Colin Welland wrote the screenplay from the British point of view. The fact that he treated the Americans so favorably spoke well of the image of these men several decades after their departure. He was perceptive in outlining the mutual bewilderment of the two sides on their first encounter. The fact that good relations developed over the months was a testament to the upstanding character prevalent on both sides.

The film score was superb! It really enhanced the film scenes and drew you into the flow of the story. I have replayed many scenes of the film because I so enjoyed the musical score. The tune played during the closing credits is my ultimate favorite. I never tire of watching this wonderful film.

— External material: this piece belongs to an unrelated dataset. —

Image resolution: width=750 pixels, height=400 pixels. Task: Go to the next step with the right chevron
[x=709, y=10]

The scene where Ken, the British Beau of the Lisa Eichhorn character Jean Moreton returned on leave was very poignant. The two were supposed to become engaged at this time and did so. I missed the significance of their engagement party at first, since it was never explicitly declared as such in the film. Ken departs back to the war in Burma after two week's leave and Matt and Jean take up as before. Jean is only slightly inhibited in her relationship with Matt after her engagement to Ken. Jean's affections were clearly gravitating more and more toward Matt. It is clear Jean only went through with the engagement to keep peace in her family. Jean's gravely ill mother strongly supported her engagement to Ken and she did not want a fight to develop at such a sensitive moment.

The scene of the 1944 New Year's Dance was the most emotional point of the film. Everyone there knew that the prospective invasion of the continent would soon be coming. The soldiers knew that it was quite likely they would not survive the year. All the girls and other local friends who had come to love these men knew it too. Under such conditions, men and women tend to try to cram lifetimes of experiences into weeks.

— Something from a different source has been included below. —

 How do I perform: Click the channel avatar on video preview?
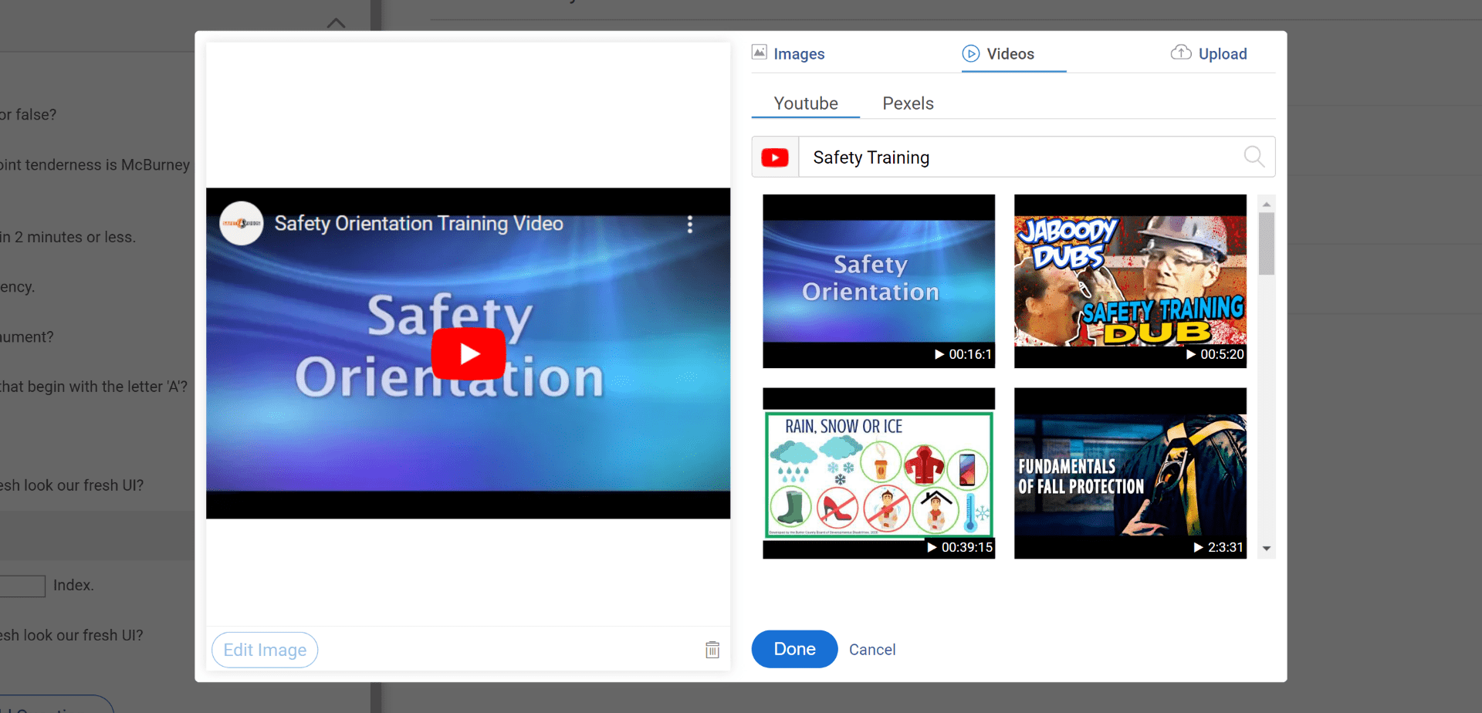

The racial outrage that developed at the dance was difficult to watch. The screenplay showed the British Girls displaying remarkably benevolent attitudes toward the Black troops. I have no idea if this was a realistic portrayal of British racial policies of that period. If this film was accurate, America was far behind Britain in this department.

Matt and Danny were condemned by the British Girls for their passive acceptance of a near lynching. Matt and Danny couldn't see anything remarkable in their attitudes. The mutual incomprehension of the two sides was very nearly complete. The two couples managed to overcome their problems and restore the strained relationships.

It struck me as odd that the name of the town where all these events occurred was never mentioned. I suppose that the screenplay envisioned a generic town in Northern England as a stand-in for all the towns who faced this peaceful invasion.

As other comments have noted, the cooling towers for a nuclear power plant are prominent in the background of several scenes in the film. These power plants certainly never existed in 1943 England! I imagine that the film makers hoped we would overlook this glaring inconsistency.

The final scenes of the film had the troops boarding trains to be transported to their invasion embarkation points. A large portion of the young female population was there to tearfully see them off. It struck me that the local people had embraced these young men and were anguished to see them depart to possible death. It was like losing half their community to the war. The deserted streets in the town as the troops prepare for departure must have been unnerving to the town folk. I am sure that many of the troops were equally heartbroken to lose contact with dear friends and lovers. The horror of war really sank in from that scene.

This film is a real gem. I am astonished it is not more prominent when great films are mentioned. This is one of the few films I ever felt worthy of a 10 star rating.